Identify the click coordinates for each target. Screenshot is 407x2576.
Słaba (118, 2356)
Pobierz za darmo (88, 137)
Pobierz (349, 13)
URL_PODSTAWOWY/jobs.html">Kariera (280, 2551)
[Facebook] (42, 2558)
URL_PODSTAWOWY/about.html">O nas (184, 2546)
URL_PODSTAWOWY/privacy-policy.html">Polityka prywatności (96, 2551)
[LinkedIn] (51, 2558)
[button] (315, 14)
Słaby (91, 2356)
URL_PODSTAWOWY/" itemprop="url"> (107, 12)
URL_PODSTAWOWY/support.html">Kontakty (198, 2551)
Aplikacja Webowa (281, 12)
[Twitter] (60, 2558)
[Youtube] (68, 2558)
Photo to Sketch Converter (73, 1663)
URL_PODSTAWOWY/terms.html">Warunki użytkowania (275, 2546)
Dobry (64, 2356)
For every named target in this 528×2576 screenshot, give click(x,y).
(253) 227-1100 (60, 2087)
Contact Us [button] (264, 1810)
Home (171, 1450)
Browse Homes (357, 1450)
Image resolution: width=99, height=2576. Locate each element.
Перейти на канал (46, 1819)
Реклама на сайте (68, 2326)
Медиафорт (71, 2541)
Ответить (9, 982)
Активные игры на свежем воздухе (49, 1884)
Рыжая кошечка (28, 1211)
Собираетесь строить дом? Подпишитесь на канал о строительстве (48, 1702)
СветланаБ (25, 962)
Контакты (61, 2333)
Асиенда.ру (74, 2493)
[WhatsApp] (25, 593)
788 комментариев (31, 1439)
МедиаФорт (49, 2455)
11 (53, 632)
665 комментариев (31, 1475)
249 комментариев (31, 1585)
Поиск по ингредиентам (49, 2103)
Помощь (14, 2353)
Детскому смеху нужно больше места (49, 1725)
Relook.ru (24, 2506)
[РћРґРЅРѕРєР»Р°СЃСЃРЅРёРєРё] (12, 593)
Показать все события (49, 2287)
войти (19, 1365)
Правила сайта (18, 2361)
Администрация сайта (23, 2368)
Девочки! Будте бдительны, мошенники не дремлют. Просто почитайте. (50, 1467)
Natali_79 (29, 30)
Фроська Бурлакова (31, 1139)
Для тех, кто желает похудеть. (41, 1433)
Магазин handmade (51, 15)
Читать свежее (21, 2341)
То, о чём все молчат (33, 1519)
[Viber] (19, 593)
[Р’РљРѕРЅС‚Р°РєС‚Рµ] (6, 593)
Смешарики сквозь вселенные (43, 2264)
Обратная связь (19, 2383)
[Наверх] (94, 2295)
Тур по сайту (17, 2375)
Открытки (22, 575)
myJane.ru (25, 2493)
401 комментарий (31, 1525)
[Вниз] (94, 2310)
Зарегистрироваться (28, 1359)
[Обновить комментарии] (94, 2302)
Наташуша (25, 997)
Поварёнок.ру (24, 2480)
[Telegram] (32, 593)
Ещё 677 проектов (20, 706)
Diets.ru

■ ■ ■ ■ ■

:: Your objective ::
From the material above, copy exactly the lines between the line holding "Рыжая кошечка (28, 1211)" and the line holding "Помощь (14, 2353)", inclusive, and only those.

:: Task response ::
Рыжая кошечка (28, 1211)
Собираетесь строить дом? Подпишитесь на канал о строительстве (48, 1702)
СветланаБ (25, 962)
Контакты (61, 2333)
Асиенда.ру (74, 2493)
[WhatsApp] (25, 593)
788 комментариев (31, 1439)
МедиаФорт (49, 2455)
11 (53, 632)
665 комментариев (31, 1475)
249 комментариев (31, 1585)
Поиск по ингредиентам (49, 2103)
Помощь (14, 2353)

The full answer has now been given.